Series 1: Our Blind Spots Article 2: Being a Technocrat in India …. Brain Drain vs Brain down the Drain

While the academic requirements for Graduate and Post Graduate Level Courses in India have been borrowed from overseas at the supply side; the uptake and career prospect of Technocrats in Indian job market has failed to create a commensurate demand pull.

  • The entrance to IITs is well known and envied for the formidable competition and academically and intellectually challenging question paper of JEE. One really has to have lot of passion, drive, excellence focus and interest to make it to IITs.
  • Further, the curriculum heavily leans on building a very strong base in Mathematics and Science. Students end up doing much more math in a day than what they could possibly get to do throughout their entire professional life.
  • Predictably, all this prepares students to have an aptitude for Design and R&D.

But then,

  • Who does Design and R&D in Industry for Indian consumption? …..In terms of proportions the requirement and competence utilization remains dismally low. Only very large organizations have elaborate R&D and Design Centre, but technocrats face the prospects of remaining buried for life under tall bureaucratic hierarchy; limiting severely the growth potential, and above all the potential of making significant contribution / difference.
  • Manufacturing is more suited for aptitude, temperament and aspiration level of Diploma and ITI pass outs rather than graduate engineers. Shop floor managers simply do not know what to do with graduates in day to day work. Consequently, they get kicked up into becoming “Managers” too soon. We have seen examples where organizations attracted best technical talent only to squander it.
  • Those who pursue career in core technology tend to suffer in terms of “relative” career progression and compensation with respect to their peers and contemporaries; scaring off others from embarking upon this path.
  • Doing Post Graduation & Ph.D in Technology further brands the candidates mostly for doing Professorship. Whereas in Medical profession having specialization and super-specialization adds lot of value, but not quite so in Engineering.
  • Senior a Doctor grows he / she does more and more of expertise focused work, while administration, appointments, payments and accounting part gets handled by the Secretary; but senior an Engineer grows he / she does less and less of expertise focused work and assumes a generalist work profile.

“Realistic” Options before a bright Graduate Engineer:

  1. Forget Core Technology – migrate to IT
  2. Forget Core Technology – move on, do MBA / Civil Services and become Manager  / Administrator
  3. Outsource or delegate technology work and become just a “Manager”. This pool of talent merely floats on, or sells / buys technology. Requirement mostly is to scale down aptitude from solving differential equations to mere spreadsheet analysis.
  4. Those who cannot forget Core Technology, pursue Post Graduation abroad and take up a Technocrat profile job there. This pool of talent quits India and willingly gets exported as a commodity – this is REAL BRAINDRAIN
  5. Those who cannot forget Core Technology and cannot migrate abroad; join a “back end” office of a Multinational, or a Design house which caters exclusively for the overseas market. This pool of talent is virtually lost to India, being marooned on their island – this is VIRTUAL BRAINDRAIN

Some big questions deserve to be addressed:

1.     How to kill this question forever: “Brain Drain” or “Brain down the Drain”?

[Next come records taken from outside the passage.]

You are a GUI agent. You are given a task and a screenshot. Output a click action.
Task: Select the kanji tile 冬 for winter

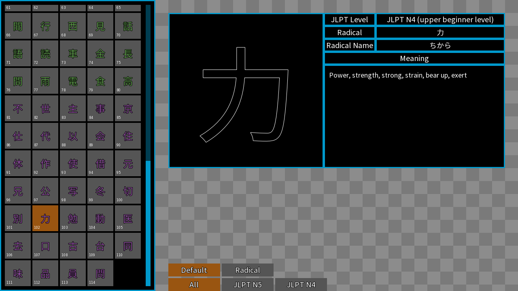point(100,190)
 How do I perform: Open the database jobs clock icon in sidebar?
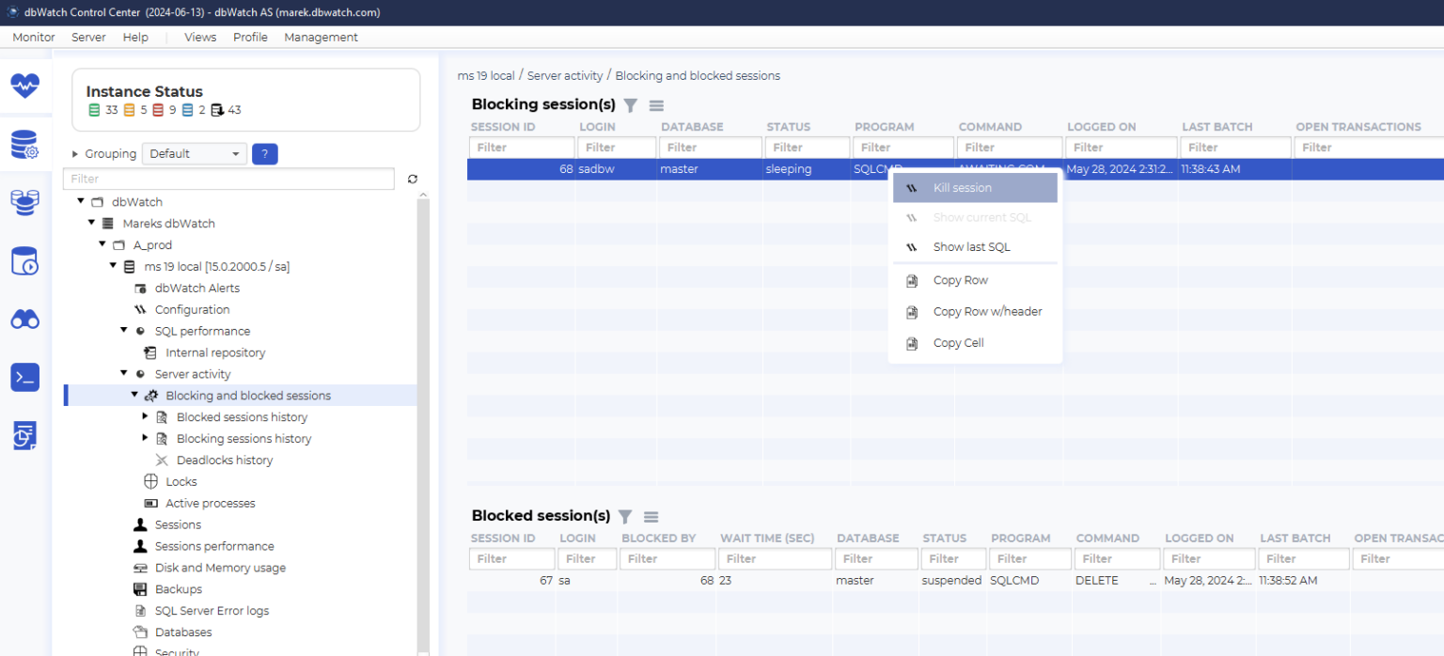tap(25, 260)
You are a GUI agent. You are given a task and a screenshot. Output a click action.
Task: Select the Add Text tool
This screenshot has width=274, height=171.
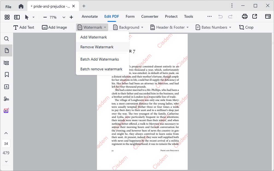pyautogui.click(x=24, y=27)
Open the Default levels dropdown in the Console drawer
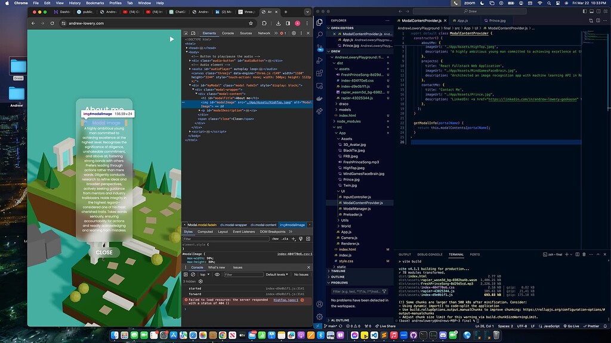The height and width of the screenshot is (343, 611). point(276,275)

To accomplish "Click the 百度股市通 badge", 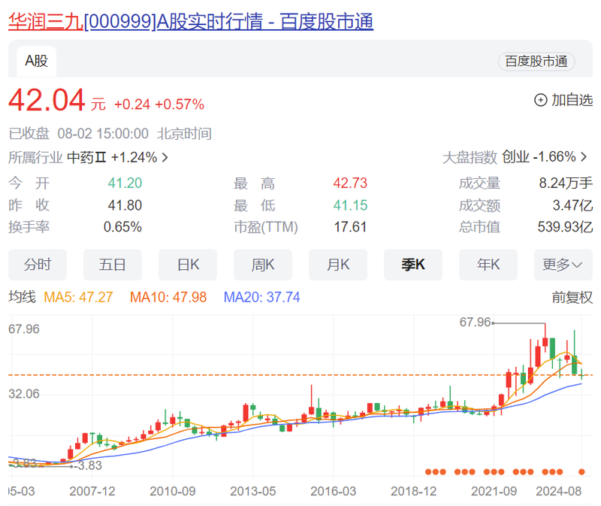I will click(536, 62).
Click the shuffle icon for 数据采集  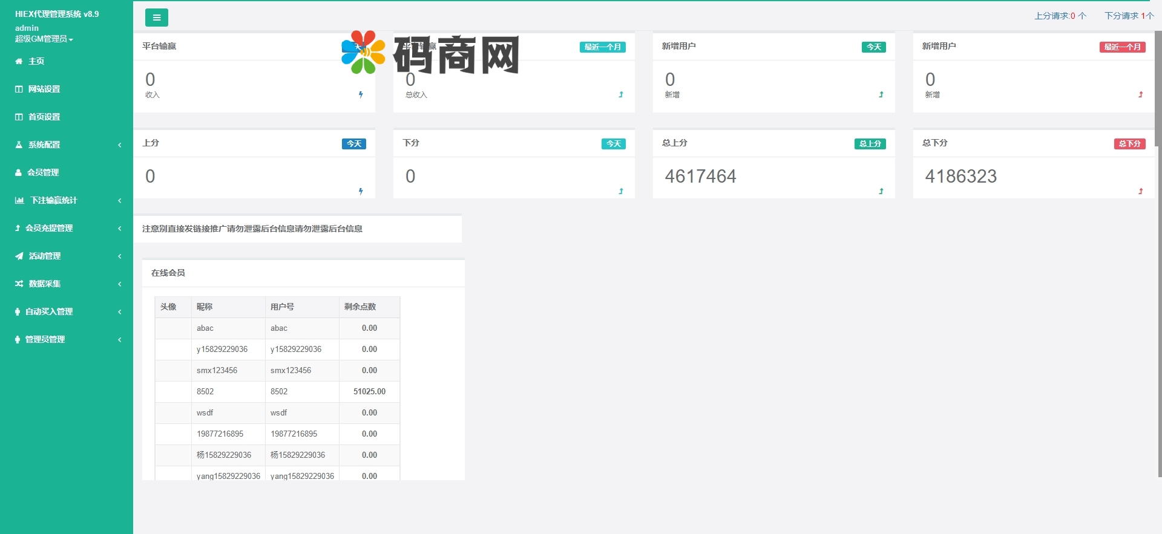pos(19,284)
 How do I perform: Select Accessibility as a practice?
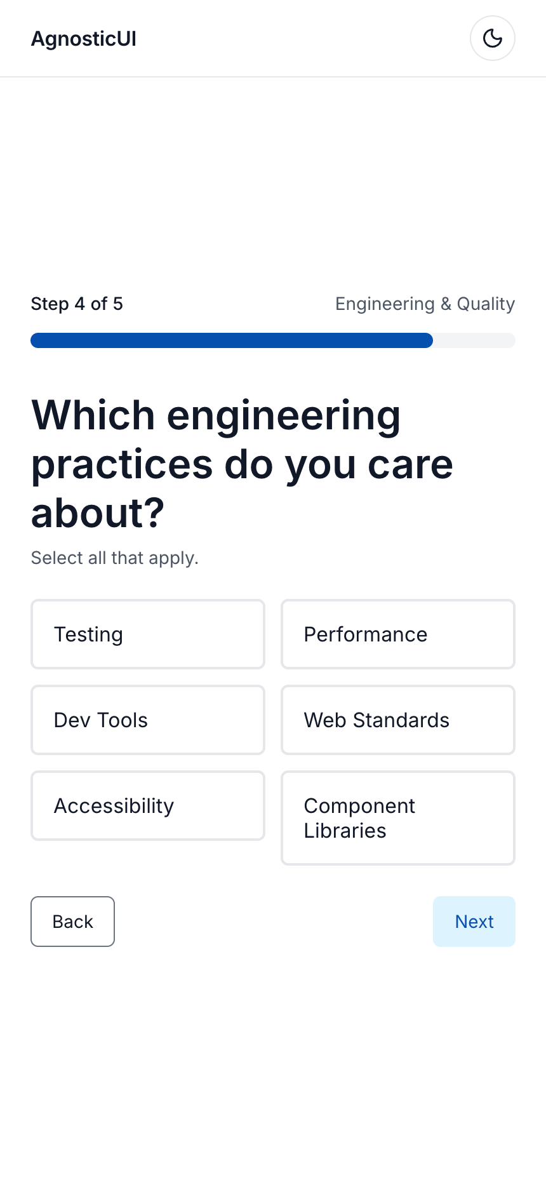tap(147, 805)
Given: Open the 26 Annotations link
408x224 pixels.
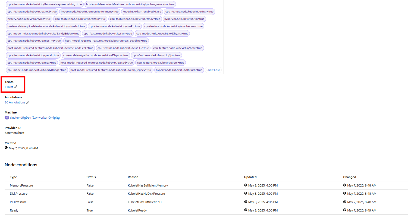Looking at the screenshot, I should (15, 103).
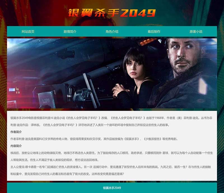Click the paragraph mentioning 雨果奖和坎贝尔奖
224x193 pixels.
point(94,139)
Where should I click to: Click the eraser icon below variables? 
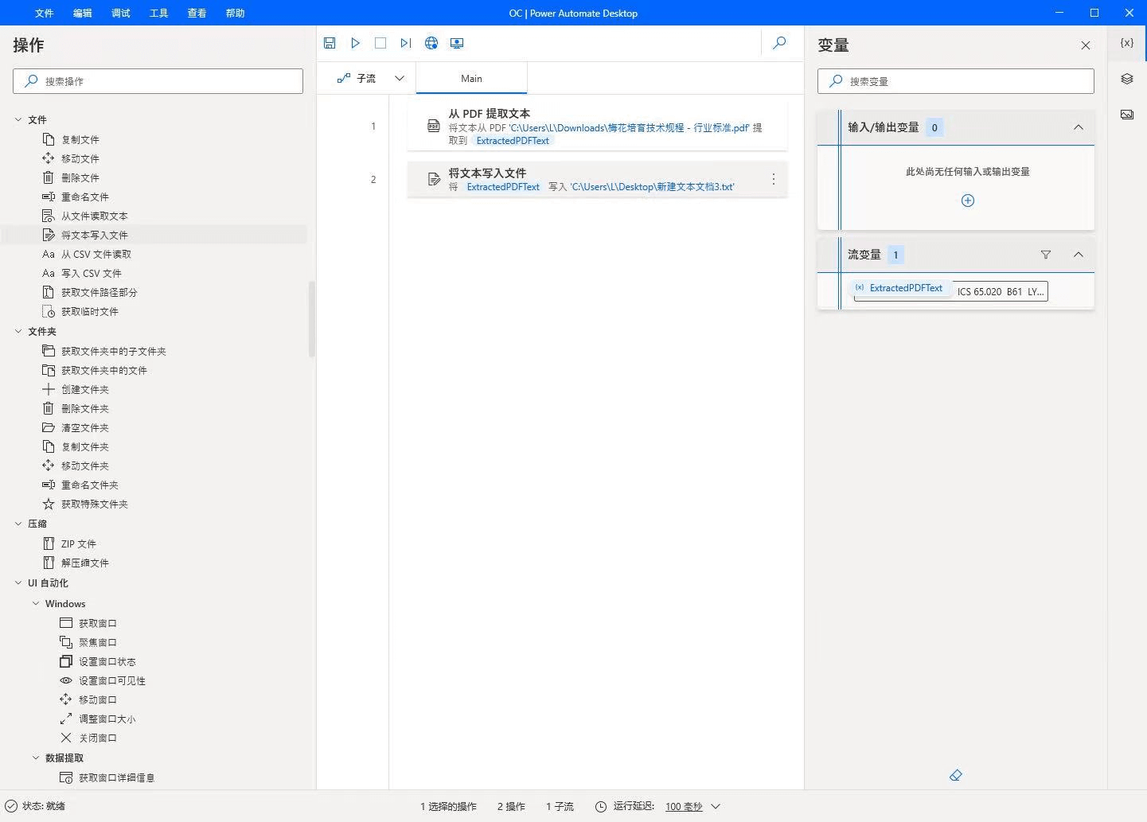(x=956, y=775)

2.     How can the Technocrat demand pull be made commensurate to the supply?

3.     How to make Core Technology a “Goal” rather than stepping stone?

4.     How to transform Research and Technology Development function from “mandatory organizational appendage” OR “flaunt able ornamental icon” …. to something that really influences the life of masses?

Is it not abnormal for a country of our size and population ….of not having significant requirement for developing Core Technology in house, for our own use???